Kafka: Topic concept and API introduction

Topic

Events are organized and persistently stored in Topic, which is similar to a folder in the file system, and events are the files in the folder. Topics in Kafka are always multi producers and multi subscribers: a Topic can have zero, one or more producers write events to it, or zero, one or more consumers subscribe to these events. The events in the Topic can be read at any time as needed. Unlike the traditional messaging system, the events will not be deleted after use. On the contrary, the time when Kafka should retain the events can be defined through the configuration of each Topic, and then the old events will be discarded. Kafka's performance is actually constant in terms of data size, so it is very good to store data for a long time.

Partition

Topics are partitioned, which means that a Topic can be distributed on multiple Kafka nodes. This distributed placement of data is important for scalability because it allows client applications to read and write data from Kafka nodes at the same time. When publishing a new event to a Topic, it will actually be attached to a Partition of the Topic. Events with the same event key will be written to the same Partition. Kafka guarantees that any user of the Partition of a given Topic will always read the events of the Partition in the same order as when writing.

Replication

In order to make the data fault-tolerant and highly available, each Topic can have multiple replications, so that multiple Kafka nodes always have data replicas to prevent problems. The common production setting is that the replicationFactor is 3, that is, there are always three copies of data. This Replication is performed at the Partition level of the Topic.

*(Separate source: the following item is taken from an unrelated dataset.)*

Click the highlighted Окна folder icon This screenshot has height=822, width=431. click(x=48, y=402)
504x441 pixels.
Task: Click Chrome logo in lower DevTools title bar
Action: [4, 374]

Kafka replicates the Partition of each topic on a specified number of servers (through replicationFactor), which allows automatic failover in case of failure of some servers in the cluster, so that the service is still available in case of failure. The unit of Replication is the Partition of topic. Under non fault conditions, each Partition in Kafka has a leader and zero or more followers. replicationFactor is the total number of replicas, including leaders. All read and write operations will go to the leader of the Partition. Generally, there are many more partitions than Kafka nodes, and the leaders of these partitions are evenly distributed among Kafka nodes. The data on the follower needs to be synchronized with the data of the leader, and all data have the same offset and order (of course, at any given time, there may be some data at the end of the leader's data that has not been copied). Followers will use messages from leaders like ordinary Kafka consumers and apply them to their own data. As shown in the figure below, there are two topics (topic 0 and topic 1) on the three Kafka nodes. Topic 0 has two partitions and the replicationFactor is 3 (the red Partition is the leader). Topic 1 has three partitions and the replicationFactor is also 3 (the red Partition is the leader).

API

Add dependency:

        <dependency>
            <groupId>org.apache.kafka</groupId>
            <artifactId>kafka-clients</artifactId>
            <version>3.0.0</version>
        </dependency>

The Kafka clients version used here is consistent with the Kafka version previously deployed by the blogger:

client

The client operating Topic is created through the AdminClient abstract class. The source code is as follows:

package org.apache.kafka.clients.admin;

import java.util.Map;
import java.util.Properties;

public abstract class AdminClient implements Admin {

    /**
     * Create a new Admin with the given configuration
     * props: Admin Configuration of
     * Return KafkaAdminClient instance
     */
    public static AdminClient create(Properties props) {
        return (AdminClient) Admin.create(props);
    }

    /**
     * Overloading methods 
     * Create a new Admin with the given configuration
     * props: Admin Configuration of
     * Return KafkaAdminClient instance
     */
    public static AdminClient create(Map<String, Object> conf) {
        return (AdminClient) Admin.create(conf);
    }
}

In fact, a KafkaAdminClient instance will be returned (KafkaAdminClient class is a subclass of AdminClient abstract class). There are many methods of KafkaAdminClient class, in which the private method serves the public method (the service provided to users).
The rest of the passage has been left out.